§ PAGE EXTRACT:
[cfe-dev] new -Wuninitialized implementation in Clang

Thu Feb 3 18:35:57 PST 2011

Hi fellow Clangers,

During the last two weeks, I have been working on implementing -Wuninitialized in Clang.  Clang currently doesn't implement this warning, and is a glaring feature deficiency when compared with GCC.

Unlike GCC's implementation, which is based on the backend optimizer, Clang's implementation is based on dataflow analysis in the frontend.  This means the warning still works at -O0.

Now that there is a prototype of this feature in TOT Clang, I wanted to open up the list to general discussion of this feature, its deployment, and what expectations users should have.

For some background, because GCC's implementation of -Wuninitialized is based on the optimizer, the results of the warning can differ depending on the flags passed to the compiler.  For example:

(1) The warnings can vary depending on the optimization level selected.

(2) The warnings can vary depending on the target architecture.

(3) The warnings can vary depending on which version of GCC you are using.

While I am not 100% certain, I also suspect that GCC's implementation is not completely sound, and will not flag warnings in some cases.  My hypothesis is that this is done to avoid spurious false positive warnings, leaving the impression that the analysis is smarter than it actually is (while possibly missing real issues).

My design goal for -Wuninitialized was threefold:

(a) Works under -O0.  Users care about seeing these warnings the most when they are doing their debug builds.

(b) Has consistent results that are invariant of the optimization flags, target architecture, phases of the moon, etc.

(c) Provides predictable results that are (for the most part) sound and complete.

(d) Has marginal impact on compile time.

§ WHAT YOU NEED TO DO: Pick up the mailing-list post on Clang's new -Wuninitialized warning and keep writing it past its last line.

§ DATA:
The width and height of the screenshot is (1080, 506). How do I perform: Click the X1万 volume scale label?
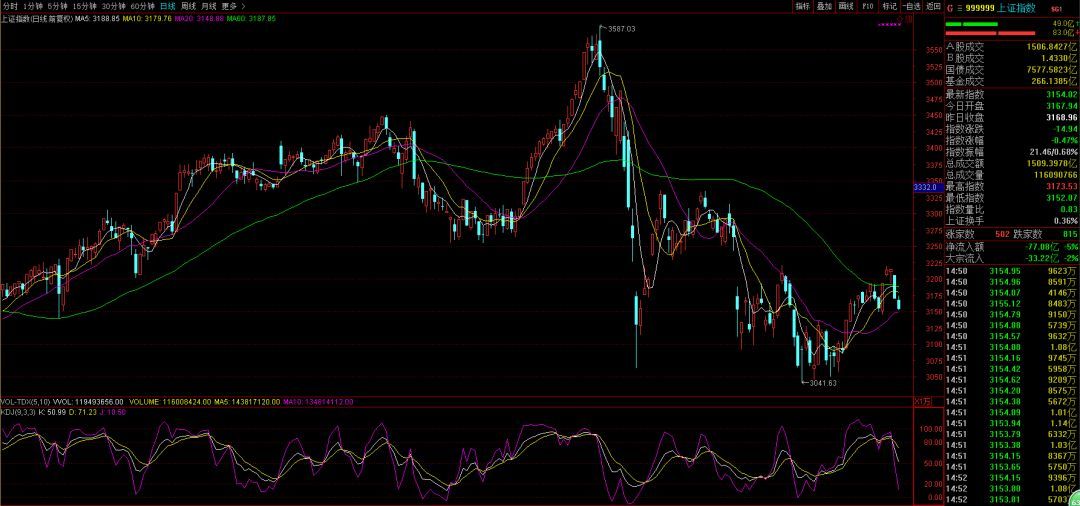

§ RESULT FOR THIS TASK:
The last three goals mean that the analysis can only do limited reasoning about control-dependencies, e.g.:

  int x;
  ...
  if (flag)
    x = ...
  ...
  if (flag)
    use(x);

Inherently analyzing this code correctly requires path-sensitive analysis, which inherently has exponential cost in the general case.  There are tricks where we can mitigate such algorithmic complexity for some common cases, but handling these control-dependencies in general is something that really is in the purview of the static analyzer.  Amazingly, GCC often doesn't flag warnings in such cases, but I suspect that it is because GCC is silently dropping warnings in some cases where it deems it can't accurately reason precisely about a given variable.

My proposal is that Clang's analysis errs on the side of producing more warnings instead of worrying about such control-dependencies.  This means that for the above code example that Clang would emit a warning, even when no use of an uninitialized variable is possible.  My rationale is twofold:

(a) The cost of initializing a variable is usually miniscule.

(b) Users get predictable results, and the compiler doesn't play games when deciding when to emit a warning in the face of control-dependencies that it cannot reason about.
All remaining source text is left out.